Va detto anche che all’epoca non c’erano i mezzi di
informazione che ci sono oggi come la televisione e i giornali (i quotidiani
c’erano, ma non erano così diffusi. E soprattutto in pochi sapevano
leggere!).Internet poi, manco esisteva! L’esito di quelle elezioni non fu neppure seguito dai mezzi di
informazione dell’epoca, e il popolo nella sua larga maggioranza non ne era
quindi neppure a conoscenza: non solo dell’esito, ma neppure del fatto che si
fossero tenute le elezioni! Del resto, non essendo chiamati al voto, per quale
motivo i cittadini avrebbero dovuto saperlo o comunque interessarsi alla cosa?
E
soprattutto, nel bel mezzo di una crisi economica micidiale, per quale motivo
avrebbero dovuto preoccuparsene?
Oggi – dopo
aver pagato un caro prezzo - sappiamo invece quanto importante sia il valore
della Democrazia. Nessuno di noi permetterebbe mai il
ripetersi di certe situazioni, e meno che mai accetterebbe un governo che
limitasse il nostro diritto di voto. Il Paese probabilmente insorgerebbe per le strade... o almeno, piuttosto di partiti del genere, voteremmo
qualsiasi forza di opposizione che difendesse il nostro prezioso e imprescindibile diritto di
voto. Un diritto basilare da cui derivano direttamente Democrazia e Libertà, conquistato dai nostri nonni ad un prezzo incalcolabile, pagato col sangue e forse dato per scontato da troppi delle generazioni successive. Un diritto dal valore inestimabile. No, oggi nessuno lo permetterebbe.
Sicuri?
Io non molto:
quello che hai letto in questo post contiene alcune volute "inesattezze": l'anno in questione non è il
1929, ma il 2014. Le elezioni provinciali a cui fa riferimento sono quelle di quest'anno (ottobre 2014). Il governo sotto cui sono state varate queste leggi e sono
avvenute questo genere di elezioni non è quello di Benito Mussolini bensì
quello di Matteo Renzi.
Per il resto è semplice realtà dei fatti: leggi elettorali, percentuali,
procedure, esclusioni, "candidati unici", violenza sulle minoranze,
etc...
Ma soprattutto, purtroppo, è vera anche la considerazione più triste
e pericolosa che riporta questo post: il popolo non se ne preoccupa neppure.

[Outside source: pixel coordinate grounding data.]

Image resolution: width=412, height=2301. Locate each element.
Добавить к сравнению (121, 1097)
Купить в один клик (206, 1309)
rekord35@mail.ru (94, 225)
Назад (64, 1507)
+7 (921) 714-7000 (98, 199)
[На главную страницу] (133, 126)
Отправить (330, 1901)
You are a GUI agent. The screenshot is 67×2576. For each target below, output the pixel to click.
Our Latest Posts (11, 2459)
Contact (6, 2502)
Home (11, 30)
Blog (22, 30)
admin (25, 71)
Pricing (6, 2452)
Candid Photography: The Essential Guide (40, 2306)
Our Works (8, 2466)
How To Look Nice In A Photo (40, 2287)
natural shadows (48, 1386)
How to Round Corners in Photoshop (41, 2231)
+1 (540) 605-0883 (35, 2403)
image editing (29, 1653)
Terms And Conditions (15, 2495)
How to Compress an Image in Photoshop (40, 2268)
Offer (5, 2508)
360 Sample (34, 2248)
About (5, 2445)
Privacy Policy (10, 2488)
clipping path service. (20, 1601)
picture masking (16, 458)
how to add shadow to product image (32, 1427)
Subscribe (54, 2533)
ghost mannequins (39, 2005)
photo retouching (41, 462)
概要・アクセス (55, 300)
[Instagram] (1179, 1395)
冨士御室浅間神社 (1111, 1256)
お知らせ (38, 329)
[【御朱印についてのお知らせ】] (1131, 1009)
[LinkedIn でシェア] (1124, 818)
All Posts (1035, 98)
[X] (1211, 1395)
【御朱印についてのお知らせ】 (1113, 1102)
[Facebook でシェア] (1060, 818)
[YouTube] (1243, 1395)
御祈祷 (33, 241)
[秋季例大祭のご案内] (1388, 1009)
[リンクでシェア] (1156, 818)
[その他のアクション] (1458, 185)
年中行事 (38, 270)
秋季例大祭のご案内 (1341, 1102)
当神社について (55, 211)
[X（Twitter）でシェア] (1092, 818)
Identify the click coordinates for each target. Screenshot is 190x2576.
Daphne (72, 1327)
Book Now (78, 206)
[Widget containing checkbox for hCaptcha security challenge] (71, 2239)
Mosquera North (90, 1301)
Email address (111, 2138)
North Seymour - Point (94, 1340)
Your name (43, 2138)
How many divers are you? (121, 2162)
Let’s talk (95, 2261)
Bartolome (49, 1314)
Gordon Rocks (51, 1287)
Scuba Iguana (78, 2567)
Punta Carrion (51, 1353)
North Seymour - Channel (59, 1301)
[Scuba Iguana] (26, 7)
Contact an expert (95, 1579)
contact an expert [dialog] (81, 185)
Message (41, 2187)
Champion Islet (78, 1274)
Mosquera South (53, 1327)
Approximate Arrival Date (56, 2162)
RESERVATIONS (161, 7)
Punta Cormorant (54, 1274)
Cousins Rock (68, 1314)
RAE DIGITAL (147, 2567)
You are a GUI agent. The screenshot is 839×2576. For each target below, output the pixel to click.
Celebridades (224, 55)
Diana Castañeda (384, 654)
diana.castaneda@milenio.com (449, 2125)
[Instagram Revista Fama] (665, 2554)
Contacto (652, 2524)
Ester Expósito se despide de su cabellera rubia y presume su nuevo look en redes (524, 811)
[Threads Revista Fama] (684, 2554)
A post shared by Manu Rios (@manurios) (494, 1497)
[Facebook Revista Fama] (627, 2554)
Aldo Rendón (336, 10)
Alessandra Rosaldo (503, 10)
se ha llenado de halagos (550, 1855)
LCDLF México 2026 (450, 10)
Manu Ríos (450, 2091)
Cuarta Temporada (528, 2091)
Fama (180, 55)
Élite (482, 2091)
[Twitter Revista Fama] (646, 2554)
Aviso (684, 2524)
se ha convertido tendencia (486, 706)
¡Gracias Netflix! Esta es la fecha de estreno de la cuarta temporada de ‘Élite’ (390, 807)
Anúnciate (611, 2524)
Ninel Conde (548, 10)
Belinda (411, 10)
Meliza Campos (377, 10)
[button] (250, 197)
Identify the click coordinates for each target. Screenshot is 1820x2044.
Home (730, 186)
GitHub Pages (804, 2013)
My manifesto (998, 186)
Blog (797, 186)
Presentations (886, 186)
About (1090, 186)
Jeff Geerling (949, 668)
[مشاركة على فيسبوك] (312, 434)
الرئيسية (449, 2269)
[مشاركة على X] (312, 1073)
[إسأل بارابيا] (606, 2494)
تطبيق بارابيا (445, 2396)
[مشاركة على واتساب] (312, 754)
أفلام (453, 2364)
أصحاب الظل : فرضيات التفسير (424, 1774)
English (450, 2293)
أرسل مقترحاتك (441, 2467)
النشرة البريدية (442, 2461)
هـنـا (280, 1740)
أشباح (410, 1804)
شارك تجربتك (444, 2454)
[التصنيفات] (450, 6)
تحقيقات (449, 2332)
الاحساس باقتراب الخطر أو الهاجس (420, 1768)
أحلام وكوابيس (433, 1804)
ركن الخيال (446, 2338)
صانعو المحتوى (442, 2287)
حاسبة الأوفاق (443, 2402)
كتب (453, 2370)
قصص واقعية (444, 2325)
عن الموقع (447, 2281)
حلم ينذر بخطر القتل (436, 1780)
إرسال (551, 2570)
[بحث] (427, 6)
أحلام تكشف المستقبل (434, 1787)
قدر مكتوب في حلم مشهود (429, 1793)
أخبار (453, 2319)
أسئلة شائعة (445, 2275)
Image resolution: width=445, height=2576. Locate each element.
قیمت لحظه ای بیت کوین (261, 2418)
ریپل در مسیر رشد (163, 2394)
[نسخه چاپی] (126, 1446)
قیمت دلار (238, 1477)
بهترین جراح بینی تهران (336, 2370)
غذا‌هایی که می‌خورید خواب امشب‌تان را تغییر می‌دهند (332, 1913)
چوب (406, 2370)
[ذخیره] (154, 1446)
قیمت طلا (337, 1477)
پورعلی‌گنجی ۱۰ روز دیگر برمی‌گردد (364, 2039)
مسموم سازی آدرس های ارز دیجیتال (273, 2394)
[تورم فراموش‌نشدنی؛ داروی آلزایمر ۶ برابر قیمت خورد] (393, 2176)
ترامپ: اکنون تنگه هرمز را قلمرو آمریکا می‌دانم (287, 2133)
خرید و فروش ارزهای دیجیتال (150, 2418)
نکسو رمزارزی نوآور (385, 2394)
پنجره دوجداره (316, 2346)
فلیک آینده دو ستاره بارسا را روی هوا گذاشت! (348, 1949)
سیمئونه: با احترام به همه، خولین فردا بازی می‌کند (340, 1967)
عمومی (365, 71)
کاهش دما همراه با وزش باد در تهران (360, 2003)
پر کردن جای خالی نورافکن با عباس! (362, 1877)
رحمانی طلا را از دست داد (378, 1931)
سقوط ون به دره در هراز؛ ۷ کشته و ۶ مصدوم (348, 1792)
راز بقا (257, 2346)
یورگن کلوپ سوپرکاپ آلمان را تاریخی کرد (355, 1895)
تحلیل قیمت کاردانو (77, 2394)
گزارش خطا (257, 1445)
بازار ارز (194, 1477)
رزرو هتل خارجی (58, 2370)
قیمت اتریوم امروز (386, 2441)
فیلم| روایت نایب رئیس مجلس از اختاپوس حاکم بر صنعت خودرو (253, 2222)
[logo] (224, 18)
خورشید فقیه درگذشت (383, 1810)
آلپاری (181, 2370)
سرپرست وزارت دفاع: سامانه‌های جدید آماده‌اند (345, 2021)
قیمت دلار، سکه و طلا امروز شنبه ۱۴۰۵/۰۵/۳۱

Il sonno della ragione genera mostri (F. Goya)
Post scriptum:
Gli ultimi tre governi si sono formati senza che le Istituzioni dello Stato sentissero il bisogno di consultare in libere elezioni il parare degli italiani. Con piena facoltà costituzionale di non ricorrervi, va detto; ma probabilmente in modo inopportuno visto le circostanze e le condizioni in cui versa il Paese.
E nel frattempo - visto che le prove generali con il voto provinciale sono andate benone e senza lamentele da parte di nessuno - è al vaglio della maggioranza parlamentare e del governo la trasformazione del Senato e la conseguente estromissione dal voto dei cittadini per quel ramo parlamentare. Un po' sulla falsa riga di quanto già accaduto appunto per le province.
Siamo ancora tutti così sicuri che certe cose oggi gli italiani non le permetterebbero?